PSYD33H3 Chapter Notes - Chapter 2: Eating Disorder, Paranoid Schizophrenia, Suicidegirls
Document Summary
Role of gender in mental-illness stigma james. Examines that gender may factors in the magnitude of mental health stigma. Stigma stem from stereotypes of gender (men = violent/aggressive; women = dependent) Examined 2 contrasting hypothesis: typical, stereotypical behaviour (e. g. alcohol for men) elicits harsher reactions and more stigma than atypical behaviour from victim.

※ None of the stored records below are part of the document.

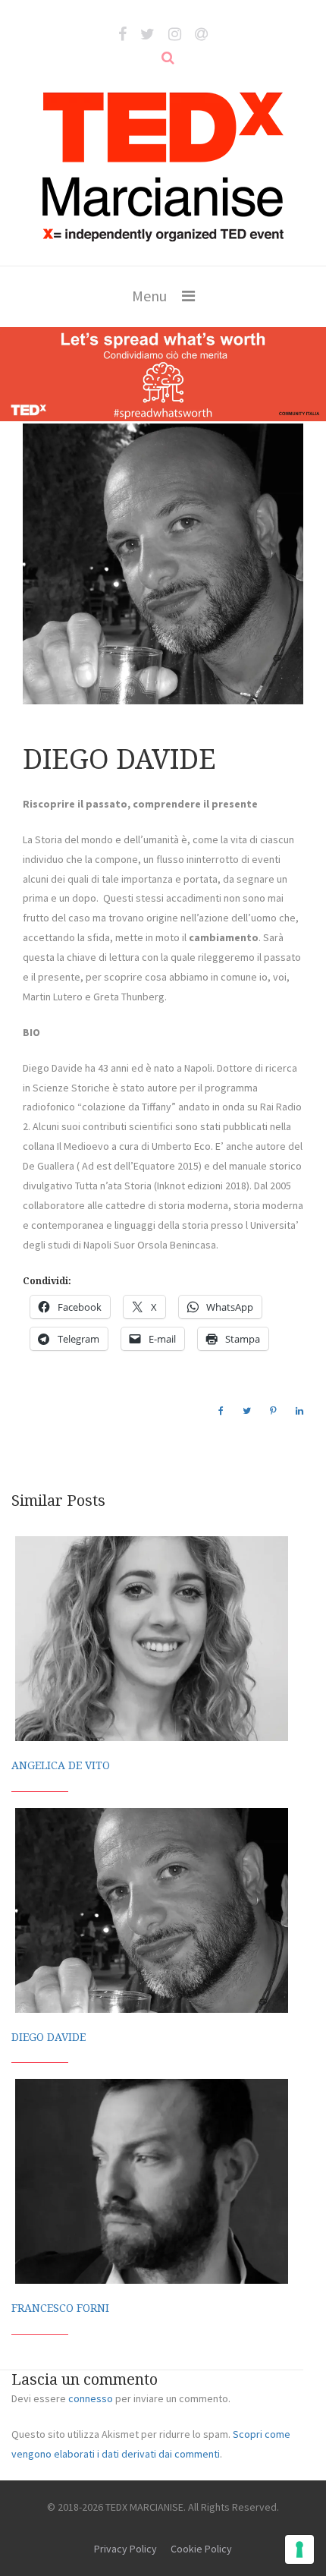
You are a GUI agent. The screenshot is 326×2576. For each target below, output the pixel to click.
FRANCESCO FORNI (60, 2308)
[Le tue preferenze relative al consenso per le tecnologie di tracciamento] (299, 2549)
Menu (149, 295)
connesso (90, 2398)
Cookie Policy (201, 2549)
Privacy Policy (125, 2549)
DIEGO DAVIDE (48, 2037)
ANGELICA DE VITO (60, 1765)
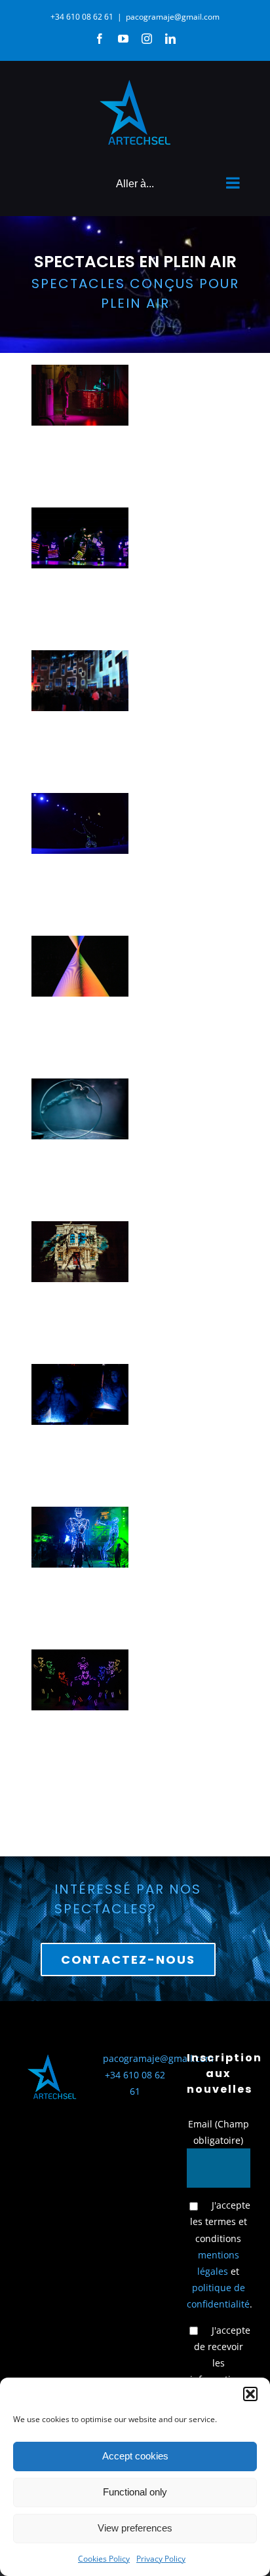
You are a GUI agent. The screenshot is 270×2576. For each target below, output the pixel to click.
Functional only (135, 2491)
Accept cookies (135, 2455)
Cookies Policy (104, 2558)
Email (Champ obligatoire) (218, 2132)
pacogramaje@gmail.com (173, 16)
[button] (250, 2394)
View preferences (135, 2527)
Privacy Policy (160, 2558)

B/c people tend to focus on the situation and uncontrollable causes for atypical behaviour: atypical behaviour (e. g. alcoholism for women) elicits harsher reactions and more stigma than typical behaviour from victim. Online quiz, with many participants and diverse. Quiz contains symptom diagnosis male typical (alcohol) vs. female typical (mdd) Participants then complete rating scale to: assess stigmatization level; likeliness to help; agreeing that mental disturbance is legit; if problem behaviour is biological. Gender atypical mh (mental health) illness elicit more favourable reactions b/c ppl believe atypical occurrences are true mental health disturbance and biological (uncontrollable factors: results more sympathy, great inclination to help.